Des atomes ultrafroids pourraient tester la relativité dans le domaine quantique

Des chercheurs proposent d'utiliser de petites 'roues de la chance' faites de lumière laser pour confiner et faire tourner des atomes ou molécules extrêmement froids, testant potentiellement la théorie de la relativité d'Einstein à l'échelle quantique. Cette méthode vise à observer les effets de dilatation du temps sur des particules ultrafroides, où les propriétés quantiques peuvent être manipulées avec précision. L'approche s'appuie sur des travaux antérieurs et pourrait révéler des effets inattendus dans un cadre inexploré.

Les théories de la relativité restreinte et générale d'Albert Einstein, formulées au début des années 1900, ont montré que le temps peut se dilater pour des horloges en mouvement ou accélérées, les faisant tic-tac plus lentement que celles immobiles. Bien que ces effets aient été observés sur de grands objets, Vassilis Lembessis à l'Université King Saud en Arabie saoudite et ses collègues ont conçu une méthode pour les tester à l'échelle atomique en utilisant des atomes et molécules ultrafroids.

La proposition implique la création de 'roues de la chance optiques' avec des faisceaux laser pour confiner et faire tourner des particules dans une forme cylindrique. Cela s'appuie sur une méthode de 2007 développée par Lembessis et ses collègues pour accorder les lasers afin de contrôler le mouvement atomique. Dans le domaine ultrafroid —à seulement quelques millièmes de degré au-dessus du zéro absolu— les propriétés quantiques et le mouvement des particules peuvent être manipulés avec précision à l'aide de lasers et de champs électromagnétiques.

Les calculs indiquent que les molécules d'azote sont des candidates appropriées. En traitant le mouvement des électrons à l'intérieur comme des tics d'une horloge interne, les chercheurs pourraient détecter des décalages de fréquence de tic-tac aussi petits qu'une partie sur 10 quadrillions, révélant une dilatation temporelle rotationnelle. Ajuster le focus du laser permettrait de contrôler la taille de la roue de la chance pour tester diverses rotations.

Patrik Öhberg à l'Université Heriot-Watt au Royaume-Uni a salué l'idée : « Il est important de vérifier et de confirmer notre compréhension des phénomènes physiques dans la nature.

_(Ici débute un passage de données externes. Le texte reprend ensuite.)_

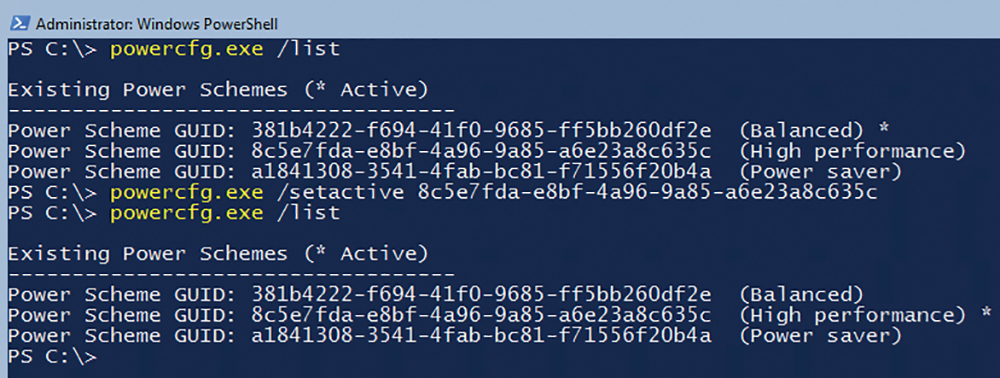1000x378 pixels.
Task: Click the second Existing Power Schemes heading
Action: point(218,254)
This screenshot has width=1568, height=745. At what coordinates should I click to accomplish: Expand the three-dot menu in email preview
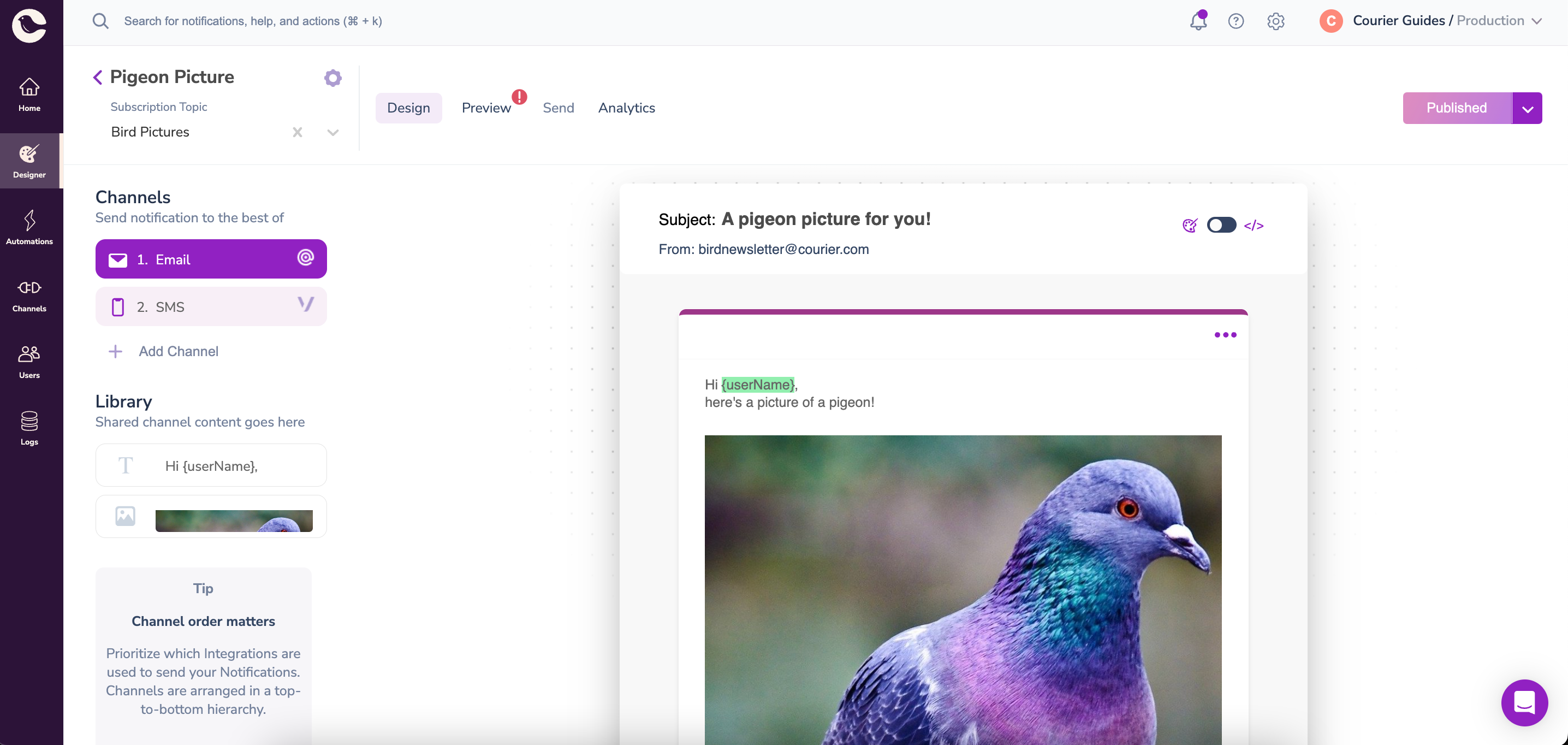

C'est quand nous avons une surprise, quelque chose d'inattendu, que nous devons réviser notre compréhension et obtenir une compréhension plus profonde de l'univers. Ce travail suggère une façon alternative de vérifier les systèmes relativistes avec certains avantages clairs par rapport aux configurations mécaniques. »

Aidan Arnold à l'Université de Strathclyde a ajouté que la configuration évite le besoin de vitesses impraticablement élevées : « Avec l'incroyable précision des horloges atomiques… le changement de temps 'ressenti' par les atomes de la roue de la chance devrait être perceptible. De plus, comme les atomes accélérés ne voyagent pas très loin, il y aurait amplement de temps pour mesurer ce changement. »

Les expériences avec des roues de la chance optiques restent rares, ouvrant des possibilités pour sonder l''hypothèse de l'horloge' dans des contextes quantiques. Les défis incluent empêcher les particules de se réchauffer pendant la rotation. Les résultats paraissent dans Physical Review A (DOI : 10.1103/5m6c-hfqt).